=== Article ===
4. The apparatus as claimed in claim 3, wherein the apparatus caused to generate an adaptive smoothing parameter based on the at least one spatial parameter is caused to:
estimate an energy of the at least one audio signal; and
average the direction smoothness parameter based on the energy of the at least one audio signal, wherein the apparatus caused to convert the direction smoothness parameter to the adaptive smoothing parameter is caused to convert the averaged direction smoothness parameter to the adaptive smoothing parameter.
5. The apparatus as claimed in claim 4, wherein the apparatus caused to average the direction smoothness parameter based on the energy of the at least one audio signal is caused to:
determine an averaging parameter based on the energy of the at least one audio signal; and
apply the averaging parameter to the direction smoothness parameter and unity minus the averaging parameter to the previous averaged direction smoothness parameter to generate the averaged direction smoothness parameter.
6. The apparatus as claimed in any of claims 3 to 5, wherein the at least one spatial parameter comprises an energy ratio associated with the at least one audio signal, wherein the apparatus caused to estimate a direction smoothness parameter based on the at least one spatial parameter is caused to determine the direction smoothness parameter by applying an exponent to the energy ratio.
7. The apparatus as claimed in any of claims 3 to 5, wherein the at least one spatial parameter comprises a direction associated with the at least one audio signal, wherein the apparatus caused to estimate a direction smoothness parameter based on the at least one spatial parameter is caused to determine the direction smoothness parameter by analysing a motion of the direction.
8. The apparatus as claimed in any of claims 3 to 5, wherein the at least one spatial parameter comprises a diffuseness associated with the at least one audio signal, wherein the apparatus caused to estimate a direction smoothness parameter based on the at least one spatial parameter is caused to determine the direction smoothness parameter by applying an exponent to difference between unity and the diffuseness.
9. The apparatus as claimed in any of claims 1 to 8, wherein the apparatus caused to receive at least one audio signal is caused to perform at least one of: receive the at least one audio signal from at least one microphone within a microphone array;
determine the at least one audio signal from multichannel loudspeaker audio signals; and
receive the at least one audio signal as part of a data stream comprising the at least one audio signals and metadata comprising the at least one spatial parameter.
10. The apparatus as claimed in any of claims 1 to 9, wherein the apparatus caused to determine at least one spatial parameter associated with the at least one audio signal is caused to perform at least one of:
analyse the at least one audio signal to determine the at least one spatial parameter; and
receive the at least one spatial parameter as part of a data stream comprising the at least one audio signals and metadata comprising the at least one spatial parameter.
=== Given information ===
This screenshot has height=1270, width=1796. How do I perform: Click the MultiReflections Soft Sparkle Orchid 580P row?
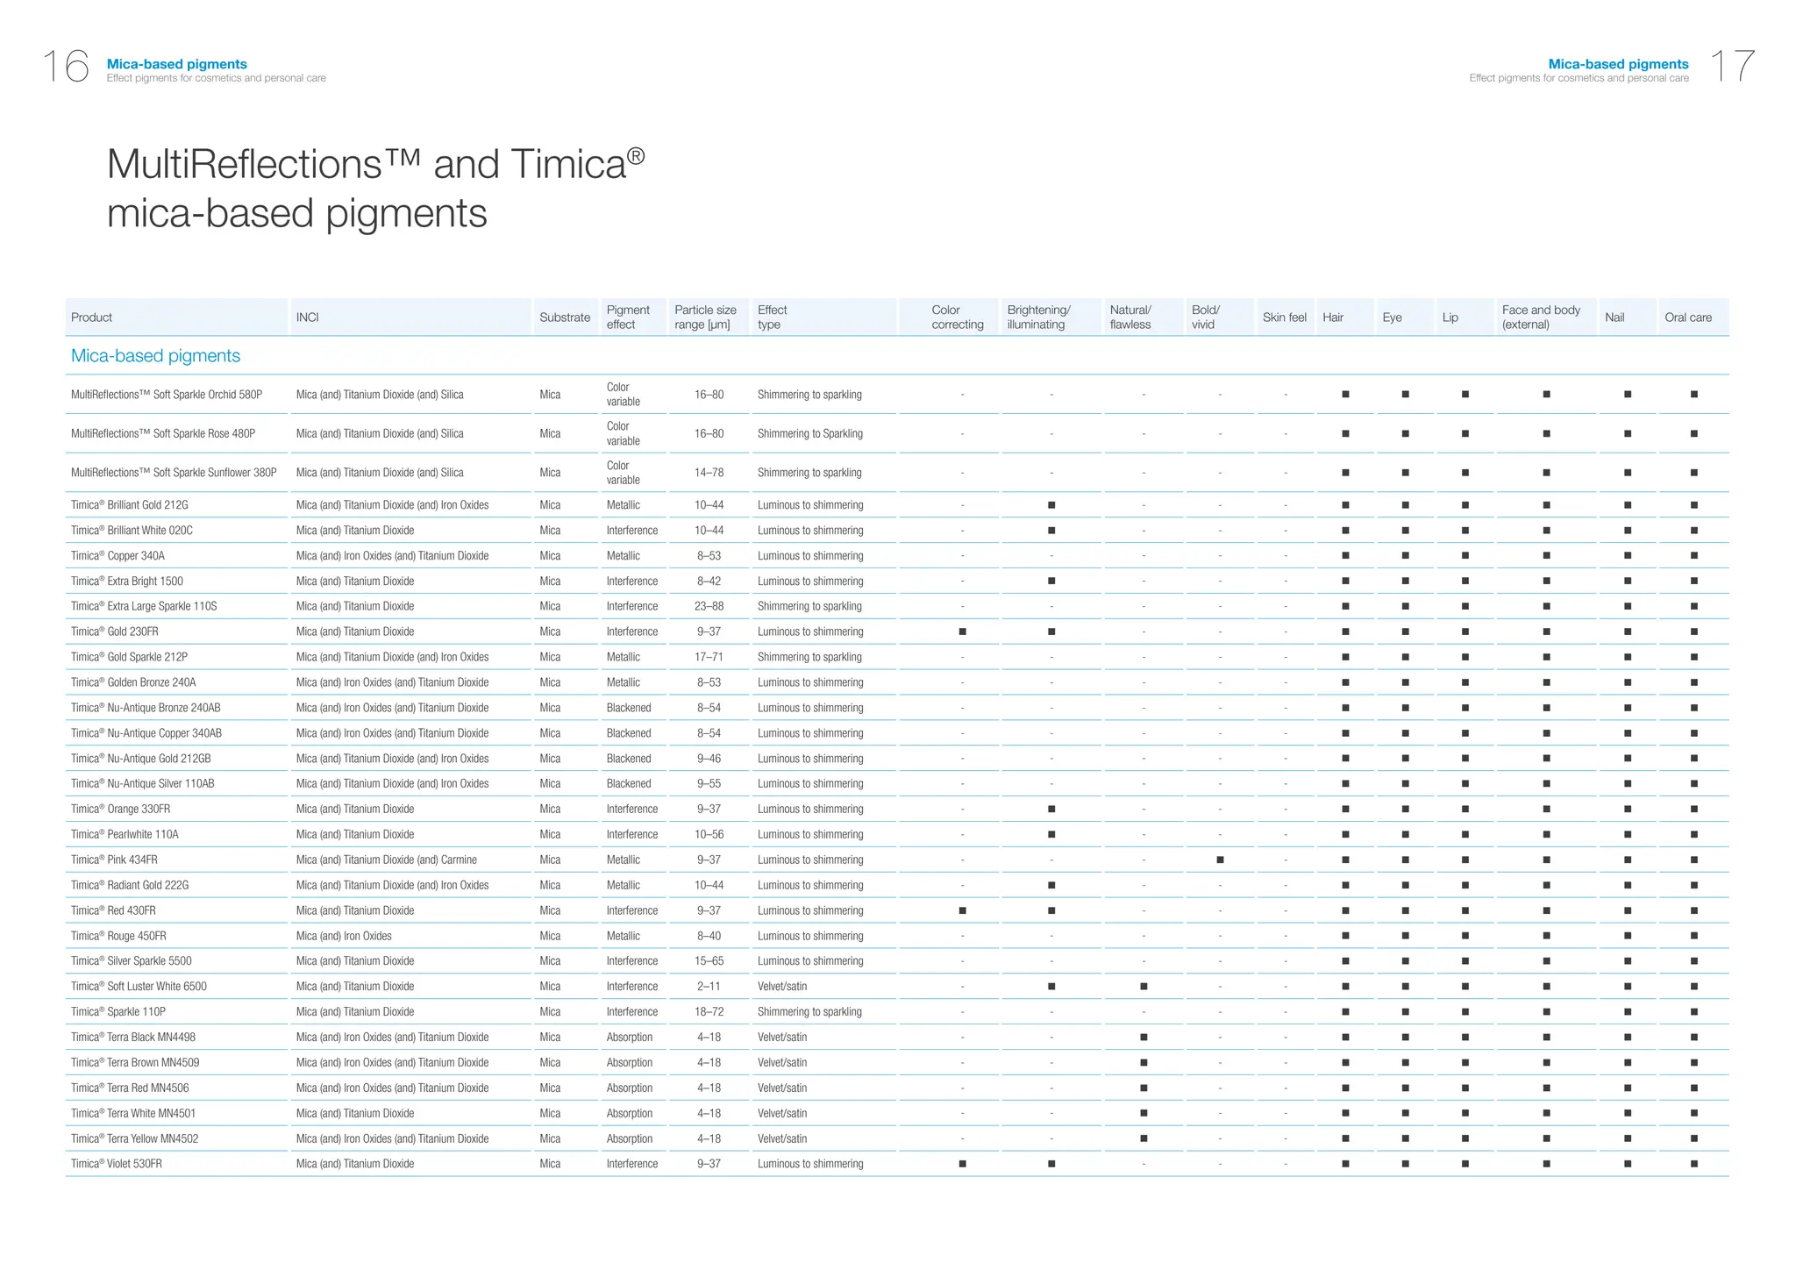coord(167,395)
===
- Given request -
List each quantity that claims 6, 7 and 8 of the patent claims above say the at least one spatial parameter can comprise.

- Solution for this exercise -
- An energy ratio associated with the at least one audio signal
- A direction associated with the at least one audio signal
- A diffuseness associated with the at least one audio signal